DATA EXTRACTS:
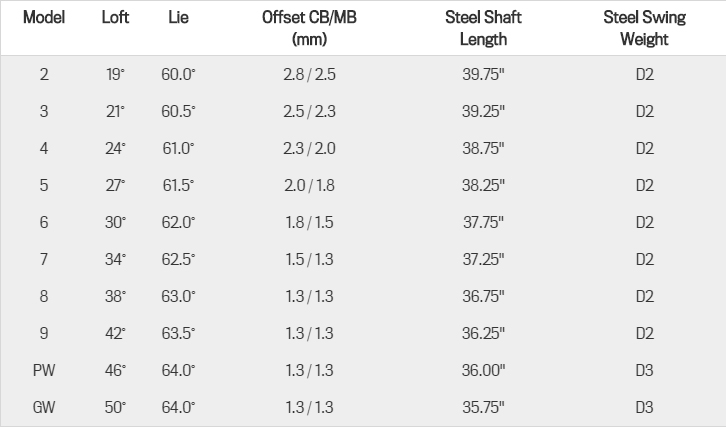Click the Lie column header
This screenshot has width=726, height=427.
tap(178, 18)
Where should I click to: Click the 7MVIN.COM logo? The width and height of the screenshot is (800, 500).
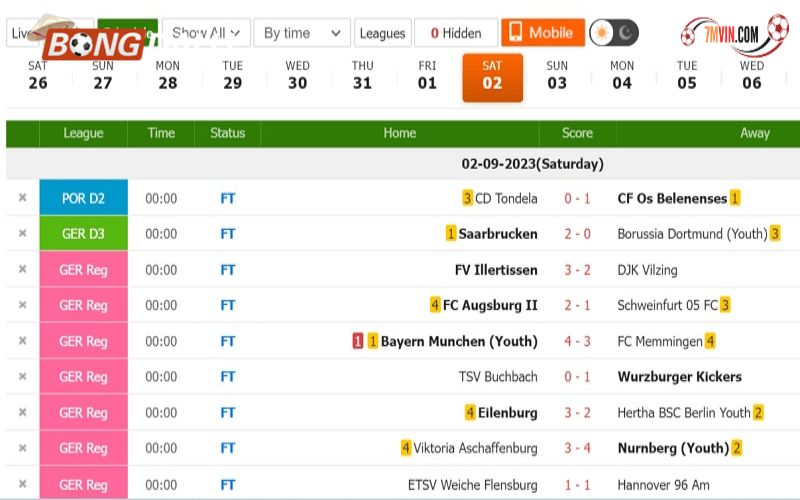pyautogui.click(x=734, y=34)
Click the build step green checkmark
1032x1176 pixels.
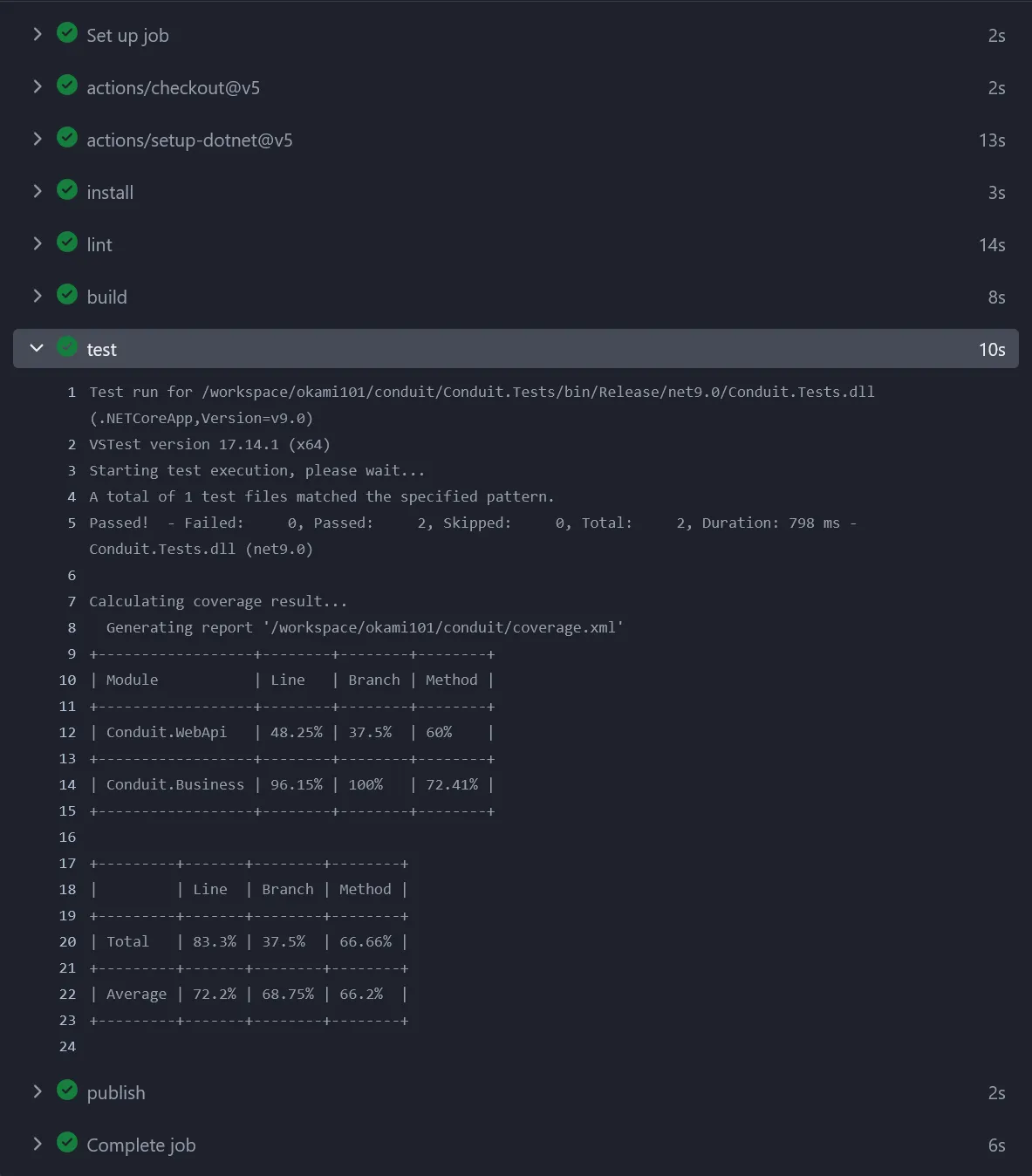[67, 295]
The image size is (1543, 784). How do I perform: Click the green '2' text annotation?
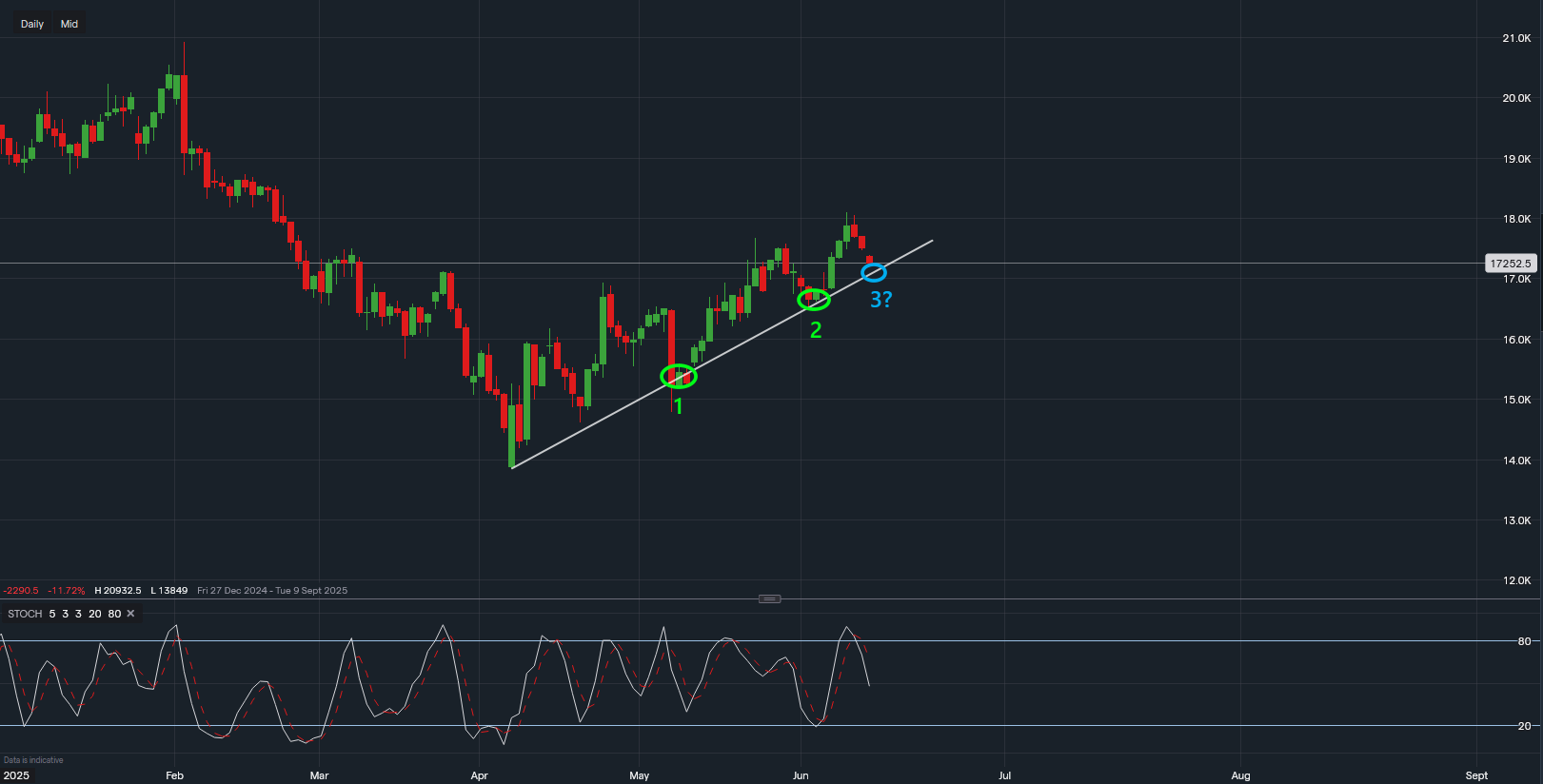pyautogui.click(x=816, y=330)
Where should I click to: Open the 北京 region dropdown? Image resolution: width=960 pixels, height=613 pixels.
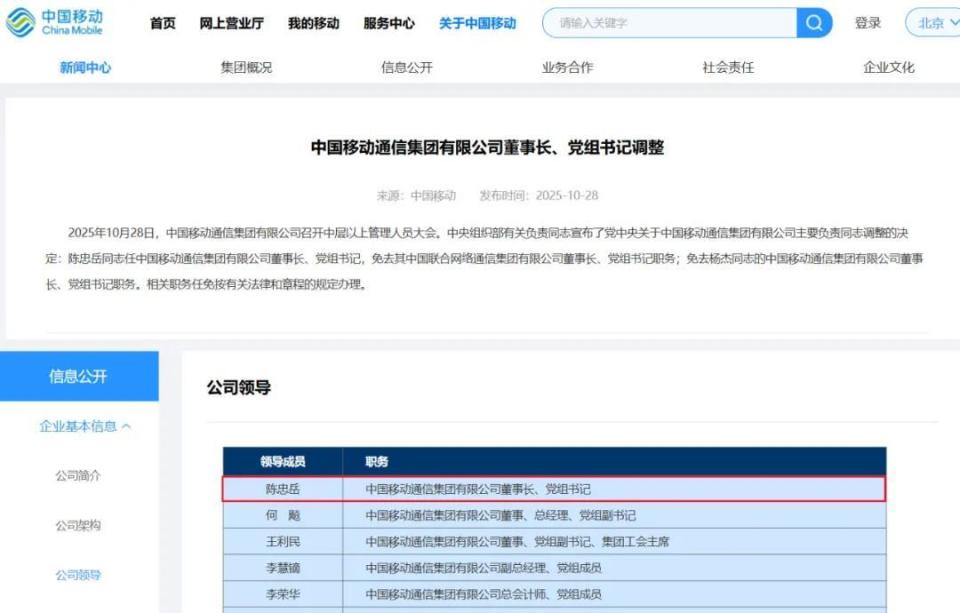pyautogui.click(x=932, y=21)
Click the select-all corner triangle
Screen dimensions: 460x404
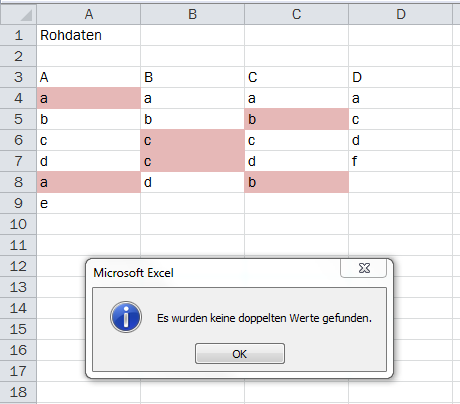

WORK REQUEST: Please transcribe, word for word, every line from the one containing "Click the select-all corner triangle" through the last line of the records, both included, and leave the pictures out.

SOLUTION FOR THIS PROBLEM:
Click the select-all corner triangle
Screen dimensions: 460x404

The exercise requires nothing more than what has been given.